LLpowershap: logistic loss-based automated Shapley values feature selection method

BMC Med Res Methodol. 2024 Oct 24;24(1):247. doi: 10.1186/s12874-024-02370-8.

Abstract

Background: Shapley values have been used extensively in machine learning, not only to explain black box machine learning models, but among other tasks, also to conduct model debugging, sensitivity and fairness analyses and to select important features for robust modelling and for further follow-up analyses. Shapley values satisfy certain axioms that promote fairness in distributing contributions of features toward prediction or reducing error, after accounting for non-linear relationships and interactions when complex machine learning models are employed. Recently, feature selection methods using predictive Shapley values and p-values have been introduced, including powershap.

Methods: We present a novel feature selection method, LLpowershap, that takes forward these recent advances by employing loss-based Shapley values to identify informative features with minimal noise among the selected sets of features. We also enhance the calculation of p-values and power to identify informative features and to estimate number of iterations of model development and testing.

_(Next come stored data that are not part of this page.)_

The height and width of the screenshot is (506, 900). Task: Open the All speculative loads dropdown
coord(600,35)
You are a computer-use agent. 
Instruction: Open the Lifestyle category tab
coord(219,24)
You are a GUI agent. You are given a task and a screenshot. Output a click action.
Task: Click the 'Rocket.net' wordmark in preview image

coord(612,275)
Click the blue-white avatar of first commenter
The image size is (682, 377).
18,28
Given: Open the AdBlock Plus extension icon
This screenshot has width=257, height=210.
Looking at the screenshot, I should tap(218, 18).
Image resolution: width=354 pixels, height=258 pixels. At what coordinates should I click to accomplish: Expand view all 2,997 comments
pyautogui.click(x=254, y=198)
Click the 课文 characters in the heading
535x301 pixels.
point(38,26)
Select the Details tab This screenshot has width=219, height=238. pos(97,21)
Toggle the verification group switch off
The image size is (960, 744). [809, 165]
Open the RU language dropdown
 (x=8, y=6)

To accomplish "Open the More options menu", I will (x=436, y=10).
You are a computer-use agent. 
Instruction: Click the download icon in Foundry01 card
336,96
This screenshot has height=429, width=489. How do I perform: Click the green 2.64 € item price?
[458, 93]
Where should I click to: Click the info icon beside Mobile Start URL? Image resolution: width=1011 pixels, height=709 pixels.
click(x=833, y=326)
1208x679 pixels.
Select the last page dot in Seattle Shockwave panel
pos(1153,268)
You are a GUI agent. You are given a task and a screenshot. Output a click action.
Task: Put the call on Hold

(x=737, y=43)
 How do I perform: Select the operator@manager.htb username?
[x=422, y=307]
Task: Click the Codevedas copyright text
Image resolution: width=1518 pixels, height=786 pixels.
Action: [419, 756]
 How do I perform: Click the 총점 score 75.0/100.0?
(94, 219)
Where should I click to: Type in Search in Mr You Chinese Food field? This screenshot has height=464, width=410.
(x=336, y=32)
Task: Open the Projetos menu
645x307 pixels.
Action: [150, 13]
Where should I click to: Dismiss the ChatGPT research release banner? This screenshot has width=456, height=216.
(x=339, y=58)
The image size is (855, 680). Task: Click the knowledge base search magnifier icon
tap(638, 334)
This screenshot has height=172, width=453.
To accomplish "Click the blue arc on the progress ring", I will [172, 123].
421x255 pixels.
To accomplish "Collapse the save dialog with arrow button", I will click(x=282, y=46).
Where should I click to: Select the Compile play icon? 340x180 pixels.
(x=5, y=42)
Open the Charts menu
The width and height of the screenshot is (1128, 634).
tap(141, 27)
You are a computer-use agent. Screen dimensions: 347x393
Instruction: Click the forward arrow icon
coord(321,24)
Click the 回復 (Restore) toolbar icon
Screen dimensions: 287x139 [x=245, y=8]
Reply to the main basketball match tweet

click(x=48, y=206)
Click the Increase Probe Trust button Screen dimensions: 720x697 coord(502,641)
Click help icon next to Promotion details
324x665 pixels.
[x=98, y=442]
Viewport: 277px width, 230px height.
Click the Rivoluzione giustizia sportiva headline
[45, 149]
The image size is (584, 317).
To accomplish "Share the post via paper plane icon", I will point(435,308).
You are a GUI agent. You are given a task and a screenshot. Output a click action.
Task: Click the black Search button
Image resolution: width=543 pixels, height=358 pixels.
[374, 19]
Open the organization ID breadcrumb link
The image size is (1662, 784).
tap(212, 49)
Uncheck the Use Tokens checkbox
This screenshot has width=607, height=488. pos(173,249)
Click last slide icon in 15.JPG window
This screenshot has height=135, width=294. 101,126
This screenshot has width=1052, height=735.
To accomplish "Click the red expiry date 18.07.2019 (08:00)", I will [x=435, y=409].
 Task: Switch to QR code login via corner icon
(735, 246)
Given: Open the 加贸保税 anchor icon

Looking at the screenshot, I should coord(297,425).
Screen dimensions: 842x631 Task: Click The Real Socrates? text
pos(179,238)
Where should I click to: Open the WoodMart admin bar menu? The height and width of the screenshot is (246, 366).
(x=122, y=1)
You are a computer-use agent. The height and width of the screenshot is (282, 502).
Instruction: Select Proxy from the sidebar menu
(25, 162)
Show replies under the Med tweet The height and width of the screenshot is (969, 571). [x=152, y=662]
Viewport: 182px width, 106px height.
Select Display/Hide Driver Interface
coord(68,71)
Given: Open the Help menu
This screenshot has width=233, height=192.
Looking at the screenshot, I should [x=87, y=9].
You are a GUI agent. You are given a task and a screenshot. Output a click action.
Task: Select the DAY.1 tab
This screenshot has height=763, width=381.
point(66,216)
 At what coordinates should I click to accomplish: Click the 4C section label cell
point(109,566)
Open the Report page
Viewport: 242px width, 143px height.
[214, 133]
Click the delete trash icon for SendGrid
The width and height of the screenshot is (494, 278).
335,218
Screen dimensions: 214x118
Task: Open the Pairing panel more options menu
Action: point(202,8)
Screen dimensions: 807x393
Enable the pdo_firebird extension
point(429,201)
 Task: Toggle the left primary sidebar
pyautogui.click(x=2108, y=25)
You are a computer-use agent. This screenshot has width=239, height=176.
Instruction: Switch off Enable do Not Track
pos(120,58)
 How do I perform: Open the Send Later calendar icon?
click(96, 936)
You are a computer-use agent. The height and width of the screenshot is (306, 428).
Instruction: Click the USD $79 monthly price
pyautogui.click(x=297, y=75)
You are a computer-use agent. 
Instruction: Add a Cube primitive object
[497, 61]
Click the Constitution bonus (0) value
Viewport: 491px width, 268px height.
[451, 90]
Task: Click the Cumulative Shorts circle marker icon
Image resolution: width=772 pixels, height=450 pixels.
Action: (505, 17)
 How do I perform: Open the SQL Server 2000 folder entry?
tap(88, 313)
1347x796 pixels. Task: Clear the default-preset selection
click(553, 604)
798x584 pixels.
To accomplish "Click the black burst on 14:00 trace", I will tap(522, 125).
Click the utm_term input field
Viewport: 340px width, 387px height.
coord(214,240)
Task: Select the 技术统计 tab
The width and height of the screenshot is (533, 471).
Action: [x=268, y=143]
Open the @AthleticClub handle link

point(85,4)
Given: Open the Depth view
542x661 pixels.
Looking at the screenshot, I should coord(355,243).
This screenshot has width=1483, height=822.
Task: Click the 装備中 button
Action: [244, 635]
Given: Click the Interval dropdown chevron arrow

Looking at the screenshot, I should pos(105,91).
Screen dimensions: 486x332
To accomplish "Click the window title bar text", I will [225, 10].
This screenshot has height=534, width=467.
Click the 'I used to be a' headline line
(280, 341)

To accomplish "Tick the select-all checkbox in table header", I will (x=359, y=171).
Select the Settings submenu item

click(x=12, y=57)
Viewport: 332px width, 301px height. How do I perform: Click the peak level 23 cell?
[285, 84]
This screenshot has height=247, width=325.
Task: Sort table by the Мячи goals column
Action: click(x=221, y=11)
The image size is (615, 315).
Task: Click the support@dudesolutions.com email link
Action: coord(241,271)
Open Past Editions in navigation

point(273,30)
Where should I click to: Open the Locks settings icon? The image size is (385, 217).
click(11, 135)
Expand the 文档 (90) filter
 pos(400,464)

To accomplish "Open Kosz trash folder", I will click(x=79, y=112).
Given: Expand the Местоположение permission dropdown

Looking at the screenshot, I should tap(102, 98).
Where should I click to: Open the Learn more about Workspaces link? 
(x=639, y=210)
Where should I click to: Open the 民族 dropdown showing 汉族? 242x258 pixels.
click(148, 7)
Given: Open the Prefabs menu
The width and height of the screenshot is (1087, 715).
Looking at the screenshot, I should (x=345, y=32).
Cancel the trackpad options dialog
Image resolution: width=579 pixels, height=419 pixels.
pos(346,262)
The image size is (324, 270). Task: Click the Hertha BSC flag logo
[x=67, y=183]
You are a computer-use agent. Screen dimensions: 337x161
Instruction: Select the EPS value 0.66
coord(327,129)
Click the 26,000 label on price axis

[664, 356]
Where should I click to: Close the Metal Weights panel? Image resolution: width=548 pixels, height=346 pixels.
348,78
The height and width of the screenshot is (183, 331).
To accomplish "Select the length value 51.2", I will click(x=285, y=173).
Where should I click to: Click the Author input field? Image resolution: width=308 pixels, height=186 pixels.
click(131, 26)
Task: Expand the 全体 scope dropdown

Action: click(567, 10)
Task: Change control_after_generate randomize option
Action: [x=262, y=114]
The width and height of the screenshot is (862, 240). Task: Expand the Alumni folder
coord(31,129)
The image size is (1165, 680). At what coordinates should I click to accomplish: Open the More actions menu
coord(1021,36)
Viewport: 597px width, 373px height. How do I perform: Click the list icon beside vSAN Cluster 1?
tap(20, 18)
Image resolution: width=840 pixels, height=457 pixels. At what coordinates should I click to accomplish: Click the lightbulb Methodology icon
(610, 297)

Results: Our simulation results show that LLpowershap not only identifies higher number of informative features but outputs fewer noise features compared to other state-of-the-art feature selection methods. Benchmarking results on four real-world datasets demonstrate higher or comparable predictive performance of LLpowershap compared to other Shapley based wrapper methods, or filter methods. LLpowershap is also ranked the best in mean ranking among the seven feature selection methods tested on the benchmark datasets.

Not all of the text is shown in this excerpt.